A school information system rollout has a habit of looking simple on the project plan and complicated in week three. The IT admin owns the parts that are easy to underestimate: identity, rostering, data import staging, security review, and training. Done in the right order, the work is mostly mechanical. Done out of order, every later step gets blocked by something earlier. The checklist below is how an IT admin takes a school from contract signed to go-live with Borderset, with the gotchas surfaced early instead of on the morning of launch.
Identity, rostering, and data first
Configure single sign-on before anyone needs to log in. Most K-12 schools already have a directory — Google or Microsoft — and Borderset connects to both. Get the SSO test accounts working for the implementation team first, then a representative teacher and a representative front-office user. With identity in place, set up rostering: synced classes, sections, and homerooms from the source of truth. Plan data imports in a sandbox tenant so you can validate field mappings without polluting production. The broader migration view is covered in what to expect integrating your school SIS.

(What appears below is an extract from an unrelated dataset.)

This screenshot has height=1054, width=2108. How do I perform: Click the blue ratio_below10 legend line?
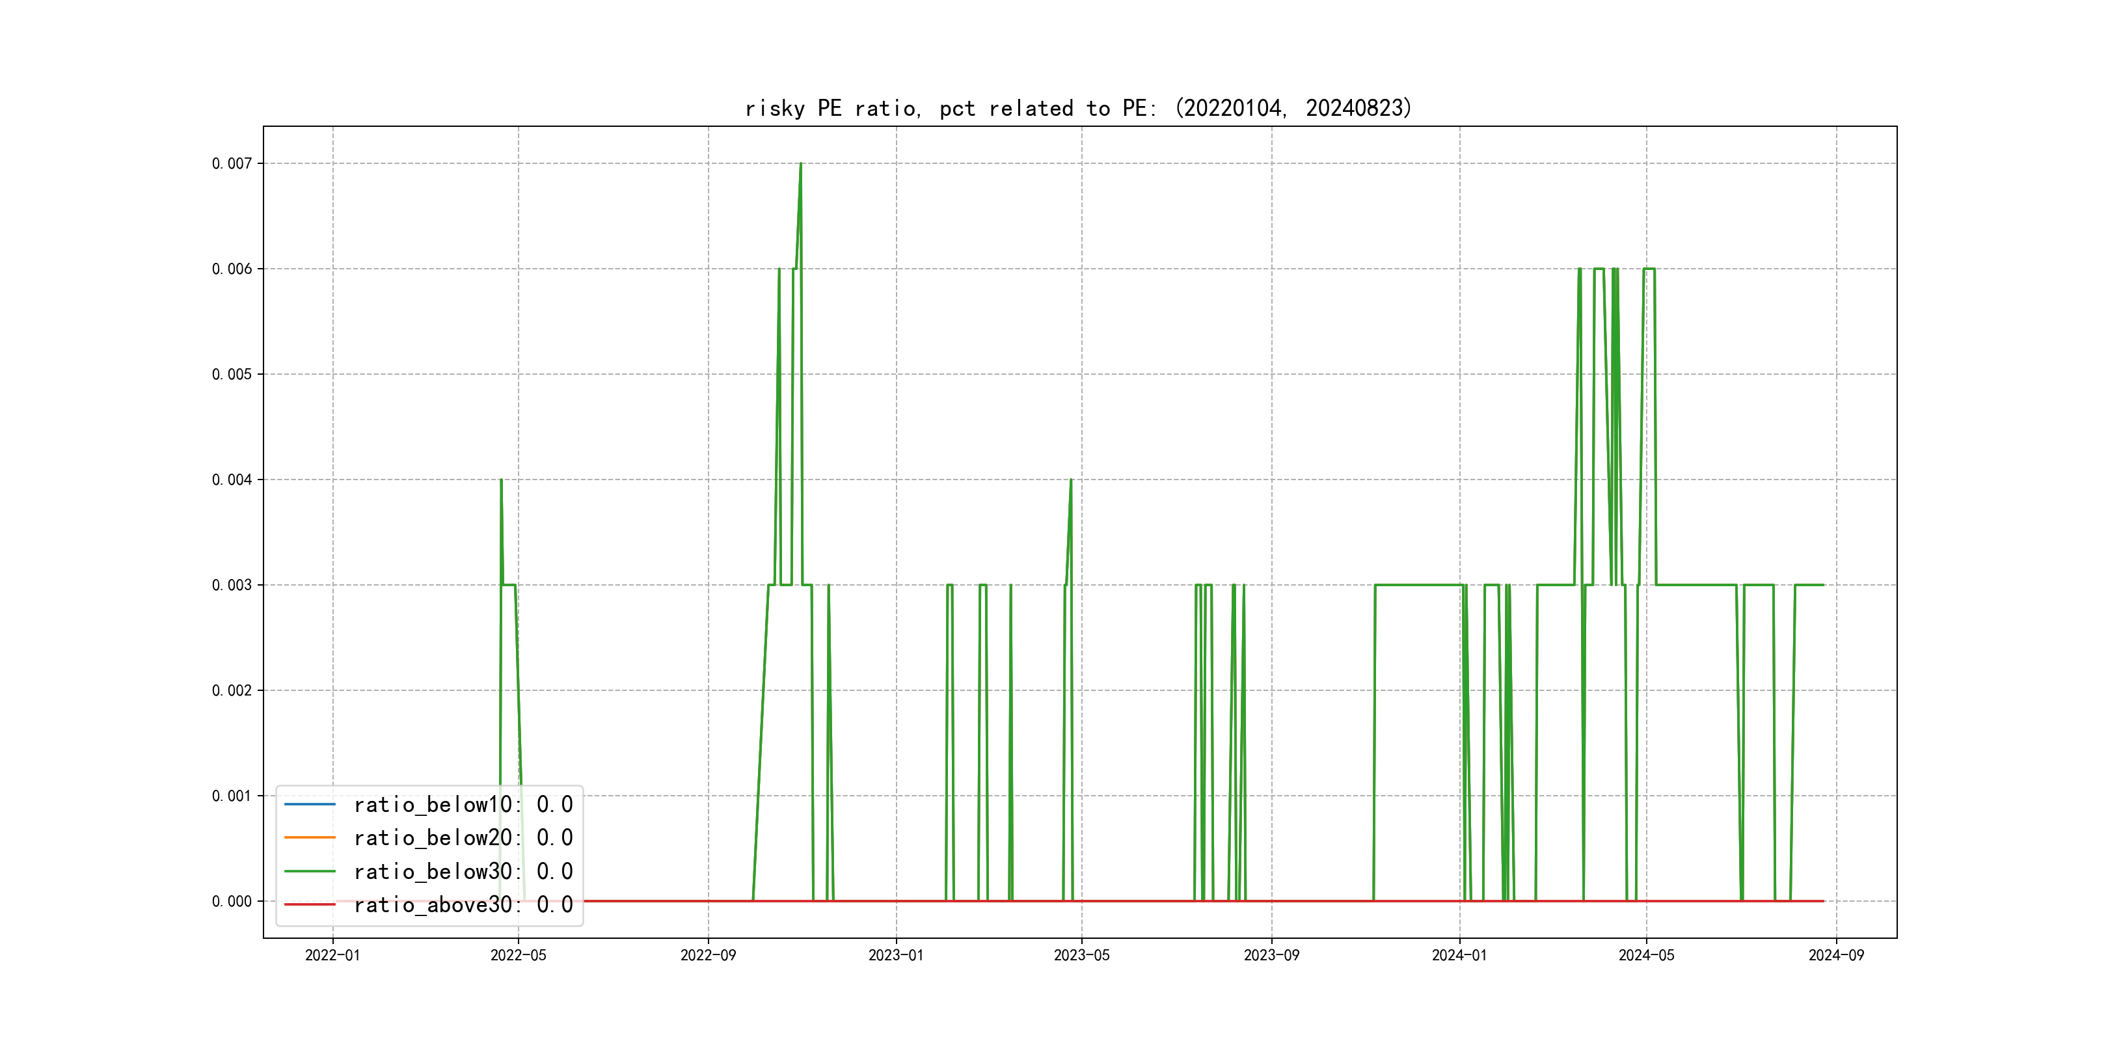309,804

Access controls before training
Train the right people on the right permissions, not on a default that you will rework later. Borderset's permission model is described in role-based access for school management software. Map your school's roles — registrar, counselor, athletic director, sped coordinator, principal, classroom teacher, front desk — to permission sets before the first training session, so nobody learns the product through the wrong lens.
Backups, retention, and security review
A security review is faster when the answers are already structured. Confirm encryption posture, retention windows, deletion procedures, audit logging, and incident response. The backup and continuity expectations are laid out in school data backups and continuity planning. Document the responses in your school's security packet so renewals and board questions are answered from a single source.
Pilot, training, and go-live
Run a two-week pilot with one grade level or one campus before opening the system to everyone. Training works best when it follows real workflows — registrar enrollment, teacher attendance, principal dashboard review — not feature tours. Multi-campus rollouts and district-scale deployments have their own structure, summarized in enterprise. On go-live week, have the IT admin in office, a Borderset implementation contact on call, and a rollback plan that nobody expects to use but everybody appreciates exists.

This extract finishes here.